Adalah Dista Arfian Nur Handika, warga Desa Dorokandang Kecamatan Lasem. Pria berusia 28 tahun yang sejak tahun 2019 ini mengabdi sebagai guru honorer di SMK NU Pamotan, berawal pagi itu duduk termangu di depan rumahnya. Sejak sekolah diliburkan akibat penyebaran Covid-19, ia mengajar dari rumah, sehingga mempunyai banyak waktu luang.
Sang ibu yang berprofesi sebagai pedagang kaki lima sudah sebulan terakhir tidak berjualan, akibat sepinya pembeli. Ia merasa trenyuh, apalagi di lingkungan sekitar tempat tinggalnya banyak anak yatim, maupun kaum lanjut usia (Lansia) jompo yang kondisinya jauh lebih memprihatinkan.
“Sebelum pandemi Corona mereka sudah kesulitan. Kalau sekarang, semakin terjepit kehidupannya. Ketimbang ibu saya, mereka tentu lebih terdampak, “ tutur Dista.
Di tengah lamunannya, tiba-tiba ada tetangganya pensiunan polisi, Wisnu “Wiwik” Santoso (59 tahun) melintas. Wisnu kini lebih banyak menekuni kegiatan sedot WC, setelah purna tugas. Dista pun menghentikan laju kendaraan Wisnu. Sempat malu-malu, Dista menawarkan bagaimana kalau dirinya ikut bergabung sebagai tukang sedot WC, kemudian penghasilan yang diperoleh disisihkan untuk warga tidak mampu.
“Kebetulan pak Wiwik mau berangkat nyedot WC. Seketika terlintas keinginan untuk ikut. Pak Wiwik langsung menerima, “ imbuhnya.
Dista mengaku lega, ternyata setali tiga uang, Wisnu menyambut baik dan tidak butuh waktu lama, sang guru honorer langsung menjajal pekerjaan barunya, tukang sedot WC. Sebuah profesi yang bagi kebanyakan orang menjijikkan, sekaligus butuh nyali kuat untuk melawan bau tidak sedap.

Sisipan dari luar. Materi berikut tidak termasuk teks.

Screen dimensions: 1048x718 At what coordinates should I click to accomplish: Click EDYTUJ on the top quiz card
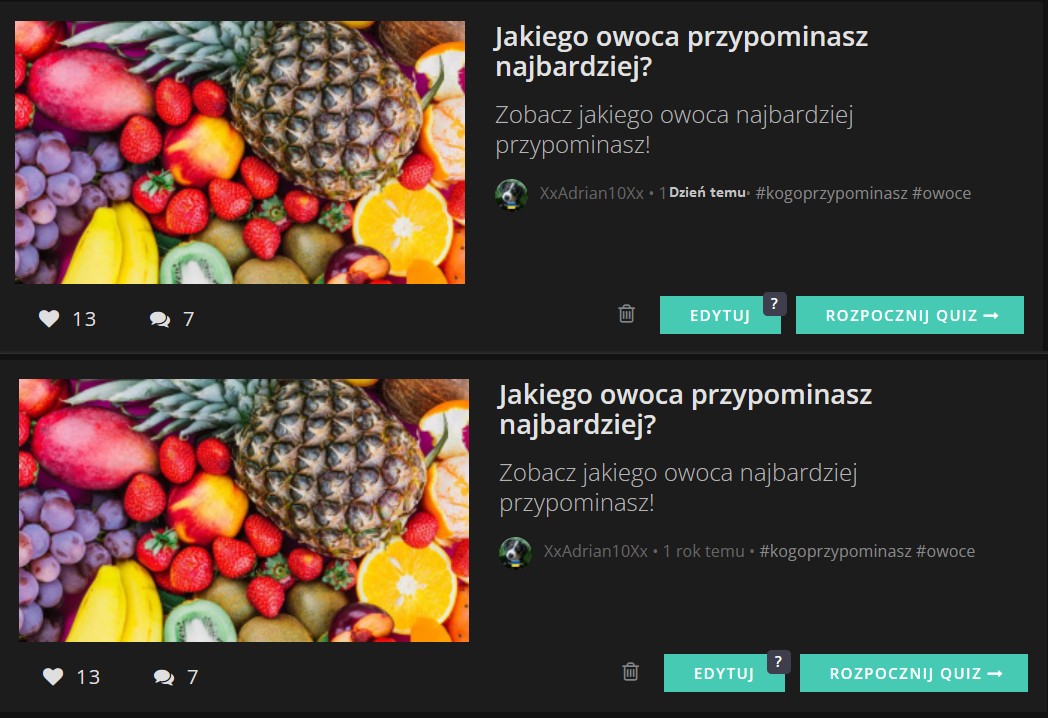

Pria jebolan sarjana yang pernah mengajar di daerah tertinggal Sumba Barat Daya Nusa Tenggara Timur (NTT) ini menceritakan aktivitas sedot WC dijalankan ketika tugasnya mengajar dari rumah untuk siswa SMK NU Pamotan selesai. Begitu sedot WC rampung, uang bagiannya disumbangkan kepada warga miskin dan anak yatim. Ia berharap meski nominalnya tidak seberapa, namun bisa membantu kehidupan mereka.
“Saya pak Wiwik dan rekan kerja lainnya sepakat, bayaran dari sedot WC sebagian dibagikan kepada warga tidak mampu yang lebih membutuhkan. Sedangkan kami ambil sebagian saja, “ ungkap Dista.
Sementara itu, Wisnu “Wiwik” Santoso menyatakan salut dengan ide yang dilontarkan Dista Arfian Nur Handika. Ia tak menyangka pria yang dari penampilan luarnya lebih pantas bekerja menjadi pegawai kantoran ini, justru mau bergelut dengan dunia septic tank.
“Kebetulan saya juga kepikiran seperti itu. Ndilalah ada mas Dista, malah jadi tambah semangat, “ bebernya.
Wiwik menambahkan sekali sedot WC, biayanya rata-rata Rp 650 ribu. Ia senang usahanya semakin lancar. Sebagai bentuk rasa syukur, sebagian penghasilan dibagikan kepada fakir miskin, terutama bagi warga sekitar Dorokandang.
“Paling tidak untuk menyambung hidup sehari-hari. Kita prioritaskan warga yang cacat atau sakit permanen, sama anak yatim, “ terang Wiwik.
Menurut Wiwik tidak perlu menunggu kaya dulu untuk sekedar berbagi dengan sesama. Justru ia meyakini dari berbagi itulah, yang akan melipatgandakan rezekinya.
“Apalagi sekarang bulan suci Ramadhan. Semoga berkah untuk saya, keluarga saya dan warga lainnya, “ pungkas mantan anggota Polsek Lasem berpangkat Brigadir Polisi Kepala (Bripka) ini. (Musyafa Musa).